If you throb and ache from all the stabbing pain a narcotic will help that. So will tylenol and a non-steriodal taken with the narcotic. I don't get the stabbing pain but I do have a lot of other things going on requiring some narcotic. But honestly, I believe my pain doc is very aware we are using narcotics to help my ATN and GN. It does subdue it most of the time, it has a lasting effect for me if I also rest and take my mind somewhere else, read a book, watch some TV. If you are working I feel for you. I am totally disabled from the failed back surgery. I need more surgery for my lumbar spine again this month.

Neurologists will not prescribe narcotics. Mine only prescribed a cocktail of meds that I can tolerate and they are somewhat helpful to moderately helpful. Side effects were very harsh on me with tegretol, lyrica and cymbalta. Finding the right combination is a trial and error and can take a neuro over a year to get you feeling better. The addition of a low dose of narcotic is helpful and percocet I have read is the most helpful.

Find a pain doc, simply state your neuro has not been able to find a combination of meds that are helpful and you want to try a narcotic. You do get tolerant, that is the big issue surrounding these meds. Good luck to you and you are not a "drug seeker". You are like so many of us here just wanting a few hours maybe in a bad day to get away from the pain. Sharon

Last summer I went through a spell where I would get chilled for no reason at all. It actually scared me at the time because there were some other troubling symptoms (head jolt when laying down, etc). I agree with Granny that we become hypersensitive and not in a bad way, we are just much more aware of little changes. Unfortunately, with my neurontin brain, I cannot remember how I felt later to recount it to the doctor so there are dozens and dozens of little notes all over my house where I write down what I am feeling at that moment.

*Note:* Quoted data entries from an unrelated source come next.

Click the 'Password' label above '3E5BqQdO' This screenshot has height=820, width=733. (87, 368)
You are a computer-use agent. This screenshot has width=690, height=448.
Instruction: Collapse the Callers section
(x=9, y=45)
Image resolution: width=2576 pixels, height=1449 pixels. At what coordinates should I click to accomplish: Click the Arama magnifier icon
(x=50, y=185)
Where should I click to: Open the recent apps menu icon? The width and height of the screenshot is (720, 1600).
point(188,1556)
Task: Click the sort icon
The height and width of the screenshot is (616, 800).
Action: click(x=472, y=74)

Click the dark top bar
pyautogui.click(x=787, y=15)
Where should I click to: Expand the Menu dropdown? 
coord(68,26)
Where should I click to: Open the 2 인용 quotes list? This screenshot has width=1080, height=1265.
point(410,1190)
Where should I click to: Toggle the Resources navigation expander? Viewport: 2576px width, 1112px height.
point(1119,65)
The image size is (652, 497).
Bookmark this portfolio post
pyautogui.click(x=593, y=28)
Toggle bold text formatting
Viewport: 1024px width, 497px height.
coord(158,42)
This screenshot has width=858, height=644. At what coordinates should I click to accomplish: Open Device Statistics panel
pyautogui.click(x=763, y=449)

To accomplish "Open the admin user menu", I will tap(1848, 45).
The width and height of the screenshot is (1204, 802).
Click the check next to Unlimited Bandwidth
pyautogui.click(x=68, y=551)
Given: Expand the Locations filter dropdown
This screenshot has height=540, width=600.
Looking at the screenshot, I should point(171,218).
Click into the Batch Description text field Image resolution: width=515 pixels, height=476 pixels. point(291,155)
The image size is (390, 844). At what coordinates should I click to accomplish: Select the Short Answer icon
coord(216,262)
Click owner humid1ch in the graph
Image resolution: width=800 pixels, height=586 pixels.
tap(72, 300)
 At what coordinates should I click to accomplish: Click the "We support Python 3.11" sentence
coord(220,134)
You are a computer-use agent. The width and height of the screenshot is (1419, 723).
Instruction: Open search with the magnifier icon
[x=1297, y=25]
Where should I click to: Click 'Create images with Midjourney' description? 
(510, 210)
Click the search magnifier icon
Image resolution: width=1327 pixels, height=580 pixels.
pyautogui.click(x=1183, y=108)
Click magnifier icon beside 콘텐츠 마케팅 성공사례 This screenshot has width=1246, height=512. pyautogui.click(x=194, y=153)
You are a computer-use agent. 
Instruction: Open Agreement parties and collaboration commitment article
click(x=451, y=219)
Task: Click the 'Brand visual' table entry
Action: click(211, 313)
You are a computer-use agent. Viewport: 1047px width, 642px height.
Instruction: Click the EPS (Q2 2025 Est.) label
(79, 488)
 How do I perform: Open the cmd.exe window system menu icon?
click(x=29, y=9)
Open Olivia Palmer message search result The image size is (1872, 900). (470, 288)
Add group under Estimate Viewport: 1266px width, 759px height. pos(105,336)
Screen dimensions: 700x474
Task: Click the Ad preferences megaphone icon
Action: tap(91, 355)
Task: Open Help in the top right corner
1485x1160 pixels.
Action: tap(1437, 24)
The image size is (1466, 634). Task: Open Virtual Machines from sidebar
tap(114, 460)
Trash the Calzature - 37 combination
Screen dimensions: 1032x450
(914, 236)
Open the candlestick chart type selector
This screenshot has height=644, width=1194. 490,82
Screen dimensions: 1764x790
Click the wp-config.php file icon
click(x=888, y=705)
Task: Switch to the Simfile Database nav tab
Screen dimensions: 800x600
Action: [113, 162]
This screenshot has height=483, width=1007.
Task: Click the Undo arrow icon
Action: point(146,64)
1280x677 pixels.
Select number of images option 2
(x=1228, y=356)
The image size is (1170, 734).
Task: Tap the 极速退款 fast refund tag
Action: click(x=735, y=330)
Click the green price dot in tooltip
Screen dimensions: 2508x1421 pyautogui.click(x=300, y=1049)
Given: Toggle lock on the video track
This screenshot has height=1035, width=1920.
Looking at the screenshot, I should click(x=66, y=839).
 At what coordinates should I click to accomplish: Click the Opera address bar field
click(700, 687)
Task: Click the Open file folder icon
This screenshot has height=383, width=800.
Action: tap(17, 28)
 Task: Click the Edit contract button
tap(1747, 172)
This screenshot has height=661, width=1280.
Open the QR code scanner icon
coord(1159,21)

Thank you for starting this thread, I anticipate some interesting responses. I do know several of us have "issues" with the entire side of our body on the tn side.

Hi Bels - the narcotics are definitely part of the “cocktail” that keeps my pain in check. I had been selfconcious about the norco I take but during a bad flare up my primary care dr told me without a certain level in my system what I was taking did no good. He told me to sustain a level and not just take it once in a while. Since doing that I’ve had more consistant relief.

We are all talking about all of the meds we take, so I’m curious … how does everyone work with all of the meds in our system, as well as the pain?

I quit my job a few months ago (for reasons not related to TN), and I can’t imagine being able to work a full-time, regular job. I have bad pain days a couple of days a week, and those just knock me down.

Beth

Hello,

Took the same med for several years, no chills. There are so many conditions that go on with us, which have no answers. The list is long, but we have to be careful not to complain about every single thing our body endures. I have pain it seems everywhere, so you have to reach the point in your life that you don't complain about every ache and pain. Suffering is hard. We have a God who hears us, and I find great peace in that I'm not alone with this horrible pain.

Hi Beth,

I am so glad you wrote. I have that same thing, just on the TN side. It happens sometimes without any known cause, and it often happens if there is a light touch to my leg on that side. And the chills are just on that side. It is so weird. I have this and I am not on the same meds you are. I tried tegretol and gabapentin but had horrible brain fog. I am now only taking generic Cymbalta. It worked at first but I am having break through pain. So far it isn't bad, but yesterday it was pretty constant. I should say that I think I have ATN. I am very interested in knowing what causes this, or if it is something I should mention at my next neuro appointment, which isn't until July.